In fact, there really hasn't been any decent rainfall since October.
"It's just been so hot, it's been so dry and it's been so prolonged," she said.
The drought has forced Rhea's retired father, Jeremy Dasent, back onto the farm, where the sheer lack of hay anywhere in the North Island means they're now feeding palm kernel, or PKE, to their cows for the first time.
And it's costing them tens of thousands of dollars they can ill afford.
A large shed, built by their forefathers during the Great Depression, used to store hay but now houses only a mound of brown PKE.
Nearly every farmer in the North Island is scrambling for feed.
"I do have a little bit of silage, and a little bit of hay but that will run out at about the end of this month," Mr Dasent said.
"If things haven't changed by then, then I'm really in trouble."
They have already had to sell half their stock and they are reluctant to sell any more - even if they could.
They had only just restocked the farm after having to cull all their cattle last year as a precaution against a potential M-Bovis infection, and Covid-19 restrictions mean the meatworks aren't operating at full capacity, so it's difficult to get stock in there.
The drought was the last straw after a tough few years, and the father and daughter said government support for farmers like them was too little, too late.
"The only support the government gives us is advice. But that doesn't pay the bills," Mr Dasent said.
He'd like to see those struggling with the double whammy of the drought and the pandemic to have access to the wage subsidy, or even cash for farmers to buy feed.
"It really stuck in the craw to read about some of the meat works companies getting big wage subsidies because they were on the go-slow because of Covid-19," Rhea Dasent said.

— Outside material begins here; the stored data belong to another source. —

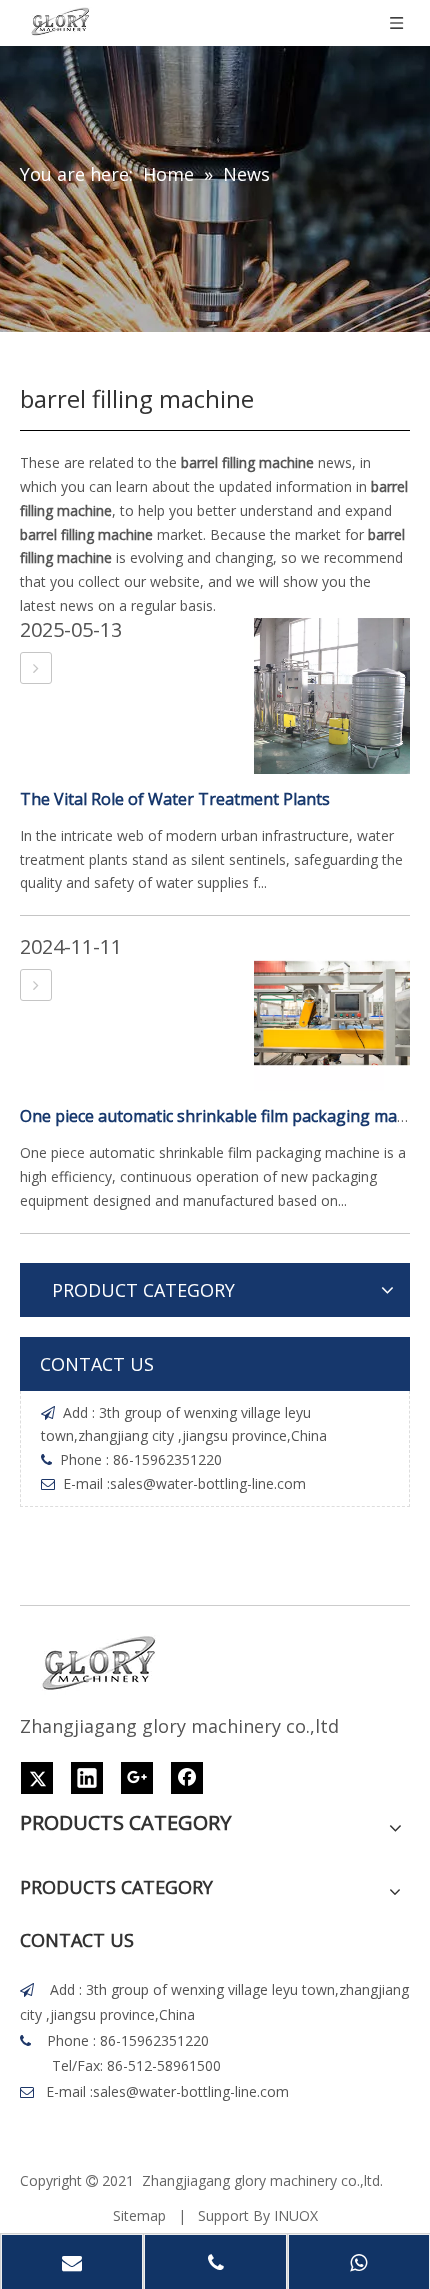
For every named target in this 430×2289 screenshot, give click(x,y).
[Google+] (137, 1778)
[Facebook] (187, 1778)
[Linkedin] (87, 1778)
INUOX (296, 2215)
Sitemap (139, 2215)
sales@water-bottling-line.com (208, 1483)
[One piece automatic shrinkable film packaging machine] (36, 985)
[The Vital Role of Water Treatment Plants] (36, 668)
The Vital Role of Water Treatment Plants (175, 799)
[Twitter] (37, 1778)
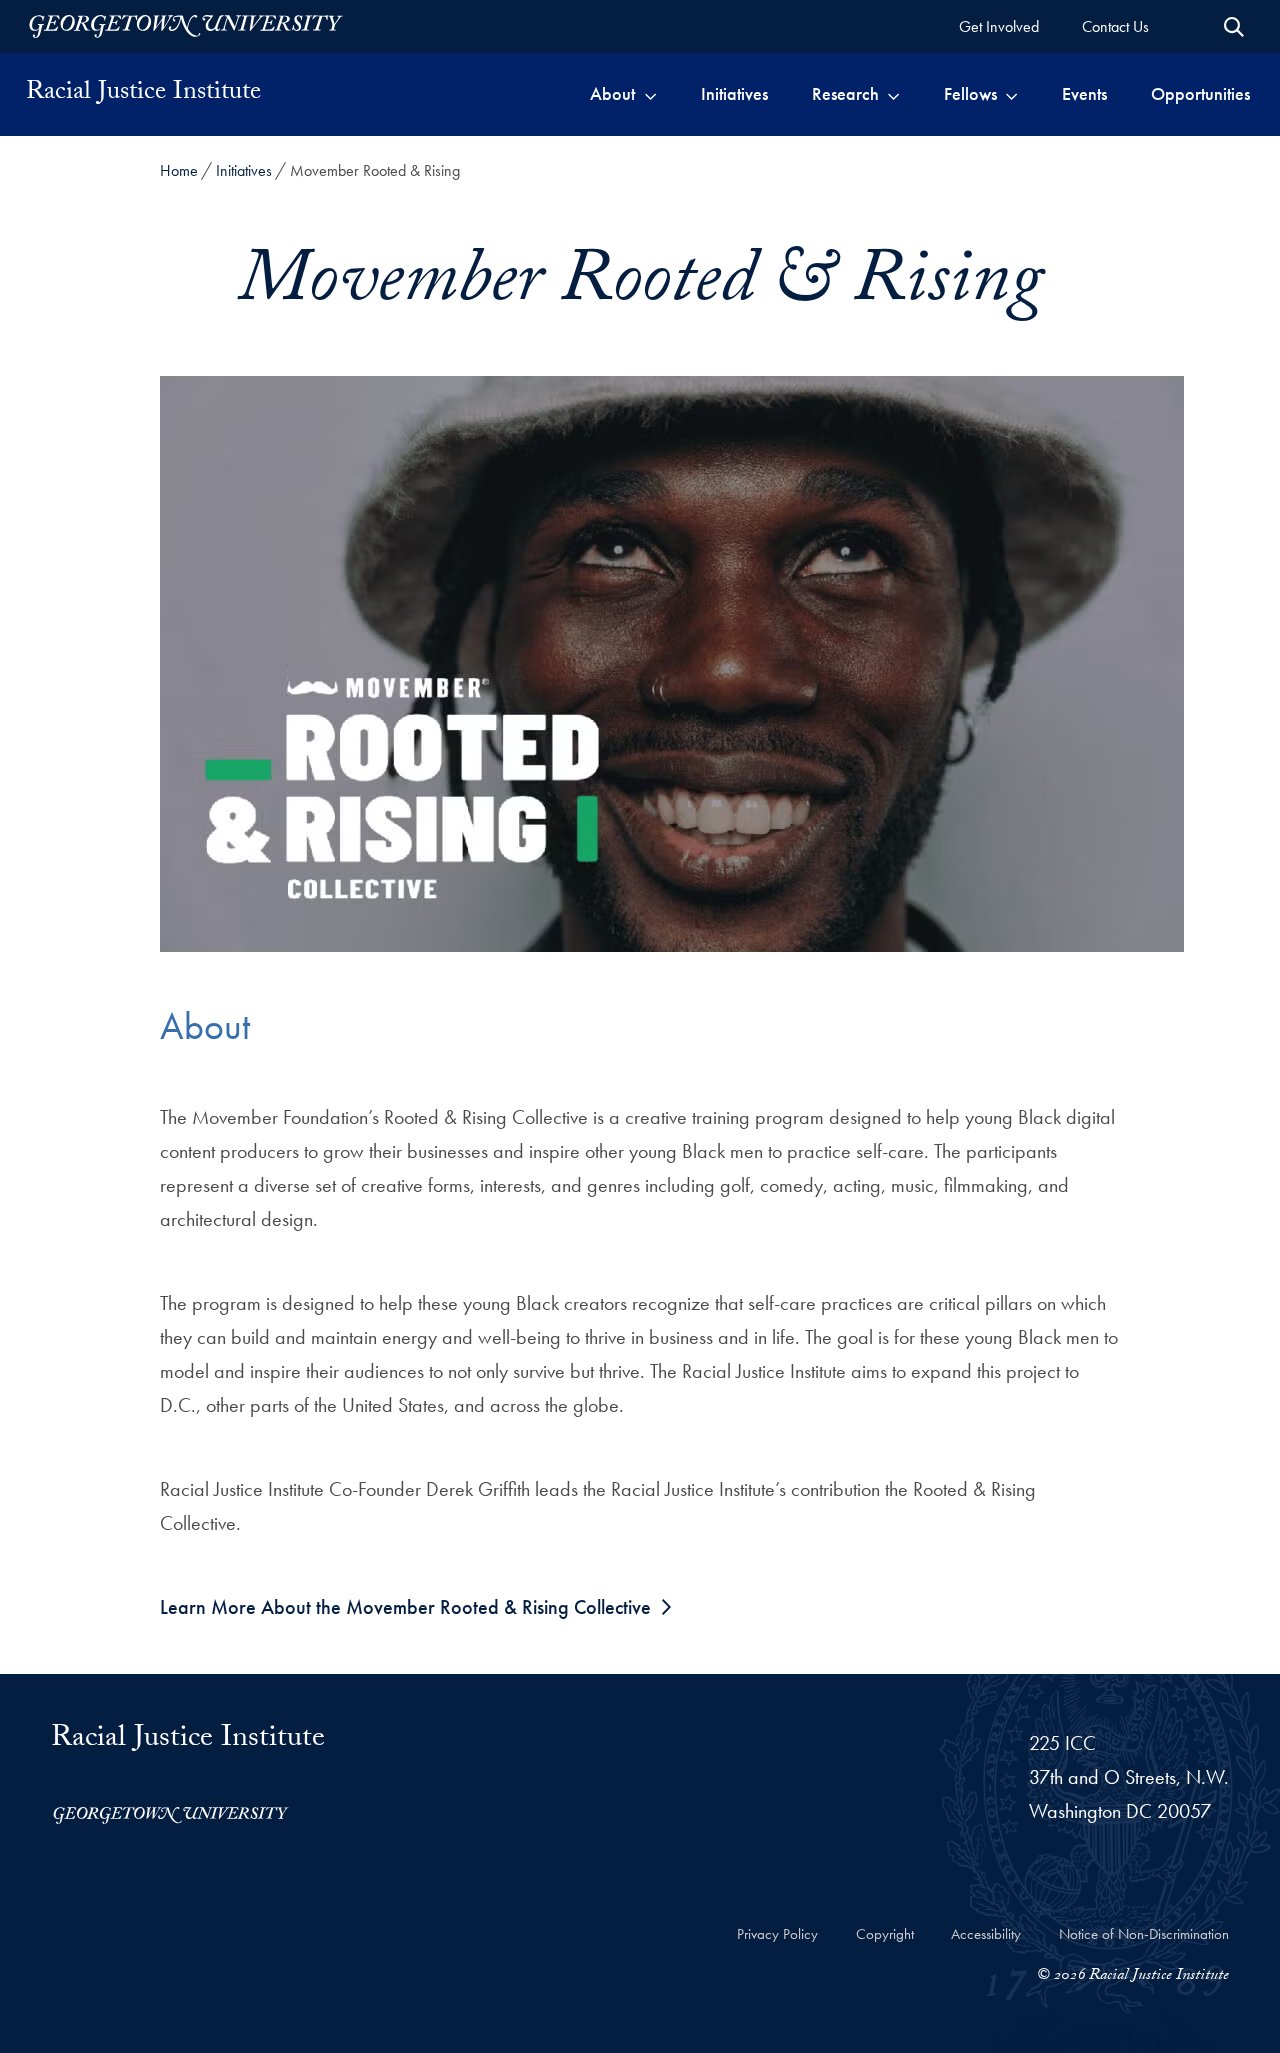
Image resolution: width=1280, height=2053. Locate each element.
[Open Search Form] (1234, 27)
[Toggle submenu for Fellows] (1011, 94)
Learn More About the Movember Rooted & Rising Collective (405, 1607)
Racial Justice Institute (143, 94)
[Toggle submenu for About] (650, 94)
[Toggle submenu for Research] (893, 94)
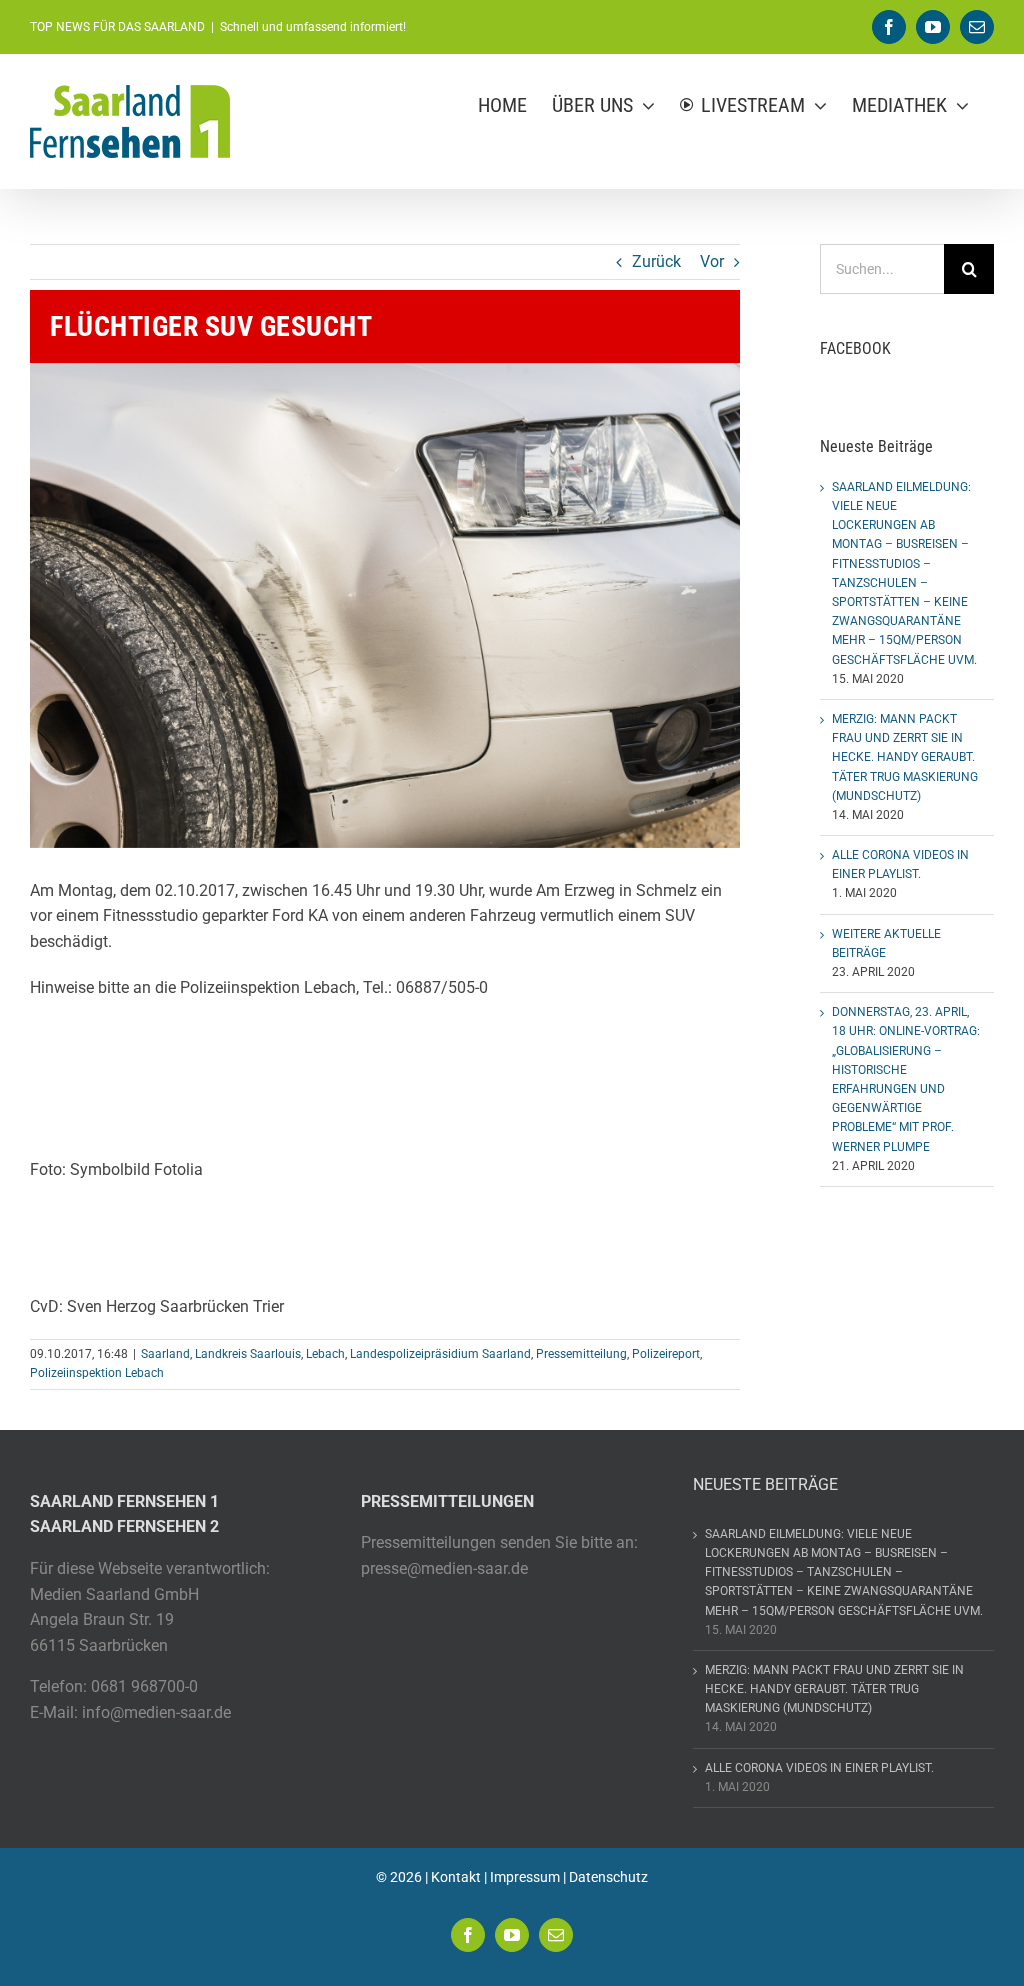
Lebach (325, 1354)
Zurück (656, 261)
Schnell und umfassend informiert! (313, 27)
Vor (712, 261)
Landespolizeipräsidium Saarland (440, 1354)
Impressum (525, 1877)
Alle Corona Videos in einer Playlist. (819, 1768)
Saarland (165, 1354)
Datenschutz (608, 1877)
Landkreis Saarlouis (248, 1354)
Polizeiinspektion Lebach (97, 1373)
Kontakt (456, 1877)
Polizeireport (666, 1354)
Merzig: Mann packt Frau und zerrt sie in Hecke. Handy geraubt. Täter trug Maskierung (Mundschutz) (905, 757)
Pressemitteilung (581, 1354)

"But farmers were just as affected by the works, but there were no corresponding wage subsidies for us."
Through tears, the Dasents say their farm will survive this "exceptional" drought, but it could take years for them to recover.
An "inch of rain" could change the farm's brown to green overnight.
But what is really needs to break this drought is at least "five to six inches worth" of rain.
"This farm will recover, it always does," Mr Dasent said.